*DIRECTIONS*.
A. Quote each sentence ending in a question mark from the passage about the visit to the grandparents' home.
B. From the passage about the visit to the grandparents' home, extract the stretch from "Our destination on" through "on me personally.".

*TEXT SEGMENT*.
Our destination on this drive was my grandparent's home that they personally built with wood they milled.  My dad has really been wanting to see the place one more time.  I spent summers there and I was looking forward to going, but had no idea what an impact it would have on me personally.

The new owners, of some 20 years now, were super excited to see us. They had really admired my grandma and you could tell they loved her home too.

 I was a little startled when the man intensely said to me,  "You are the grandaughter?  The one who lived here in the summer?  Your grandma talked a lot about you. She really loved you."  Then,  entering the home I was shocked by the flood of memories I received from the smell.  How could my grandma's smell still be there?  They had done remodeling.  Perhaps it is the cedar wood of the siding or the memory triggered the smell.  Then I saw the old wedgewood stove, with a fire burning.  I touched the warming oven's handle and  in my mind's ear my grandma's voice was sharp and clear calling me and in that instance I remembered who I was. Didn't  know I had forgotten.  Wow.  What an experience.  Thanks Grandma.

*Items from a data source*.
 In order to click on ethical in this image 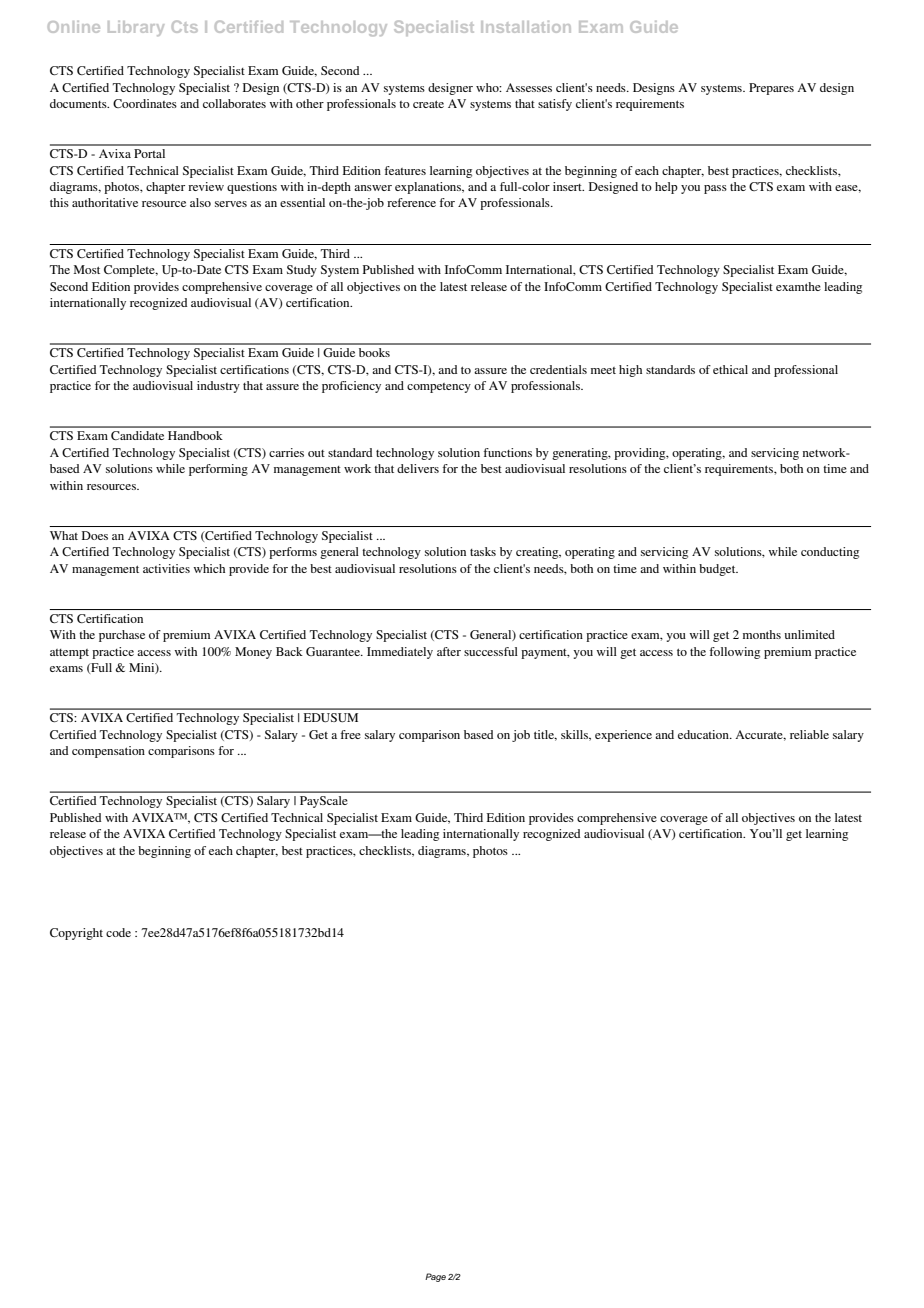, I will do `click(730, 369)`.
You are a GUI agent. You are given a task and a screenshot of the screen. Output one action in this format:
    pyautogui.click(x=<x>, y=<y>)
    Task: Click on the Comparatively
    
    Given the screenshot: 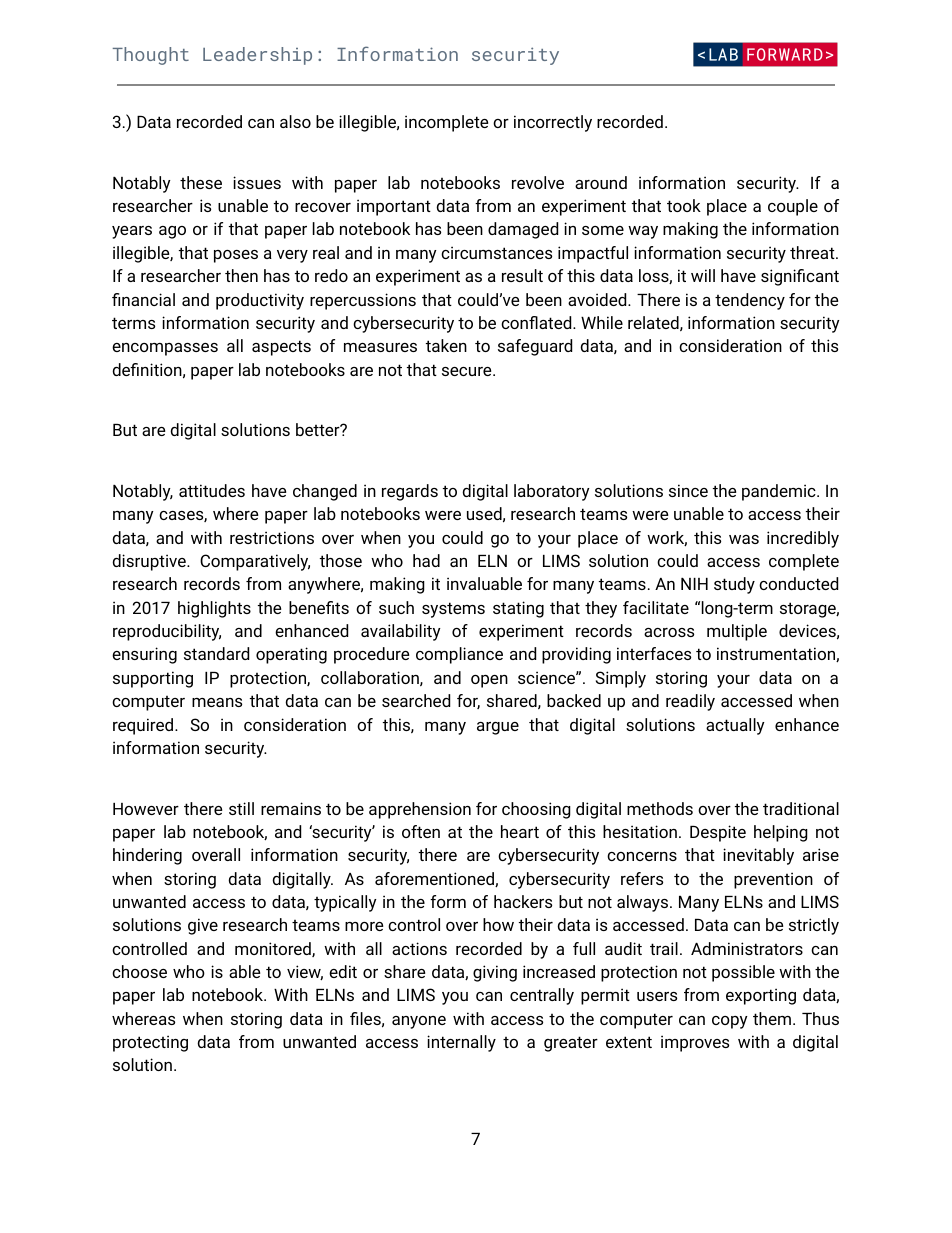 What is the action you would take?
    pyautogui.click(x=255, y=562)
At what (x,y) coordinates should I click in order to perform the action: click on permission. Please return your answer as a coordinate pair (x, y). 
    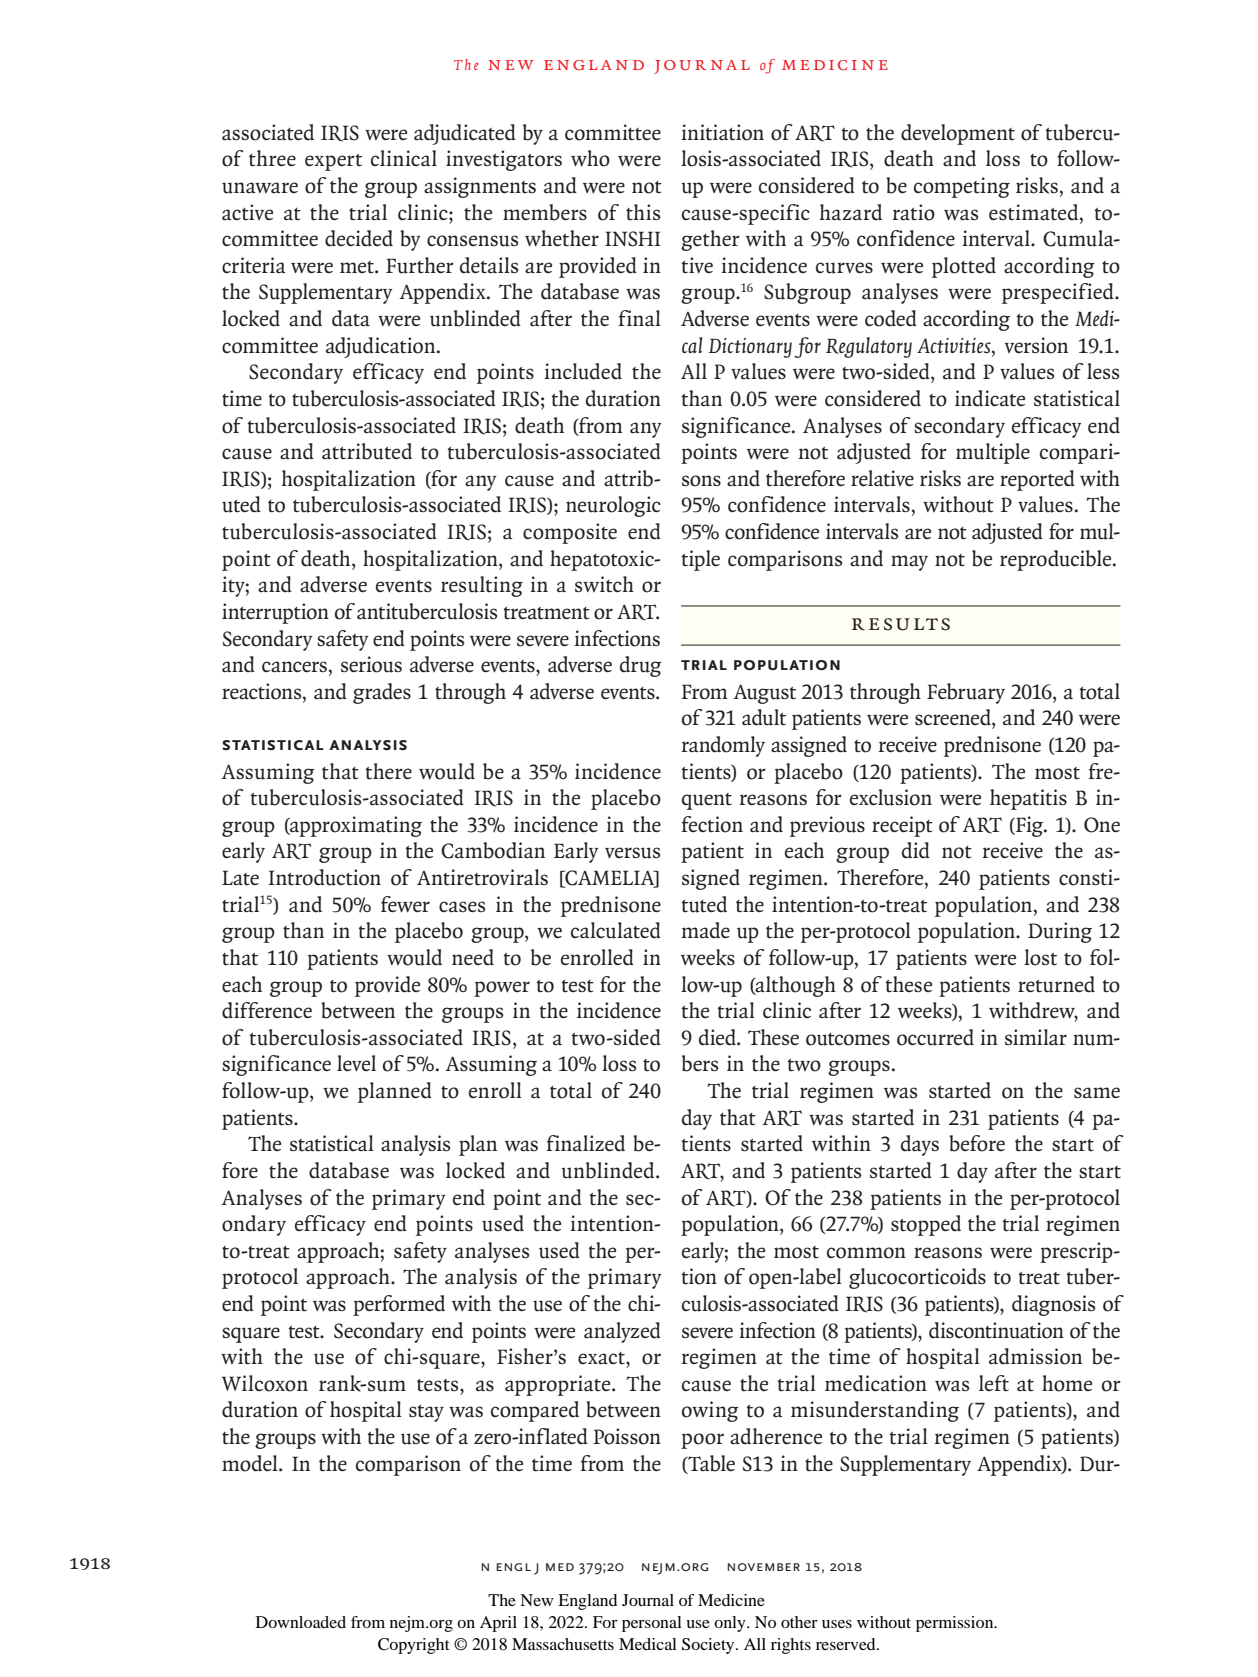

*EXPECTED OUTPUTS*.
A.
"You are the grandaughter?"
"The one who lived here in the summer?"
"How could my grandma's smell still be there?"

B.
Our destination on this drive was my grandparent's home that they personally built with wood they milled.  My dad has really been wanting to see the place one more time.  I spent summers there and I was looking forward to going, but had no idea what an impact it would have on me personally.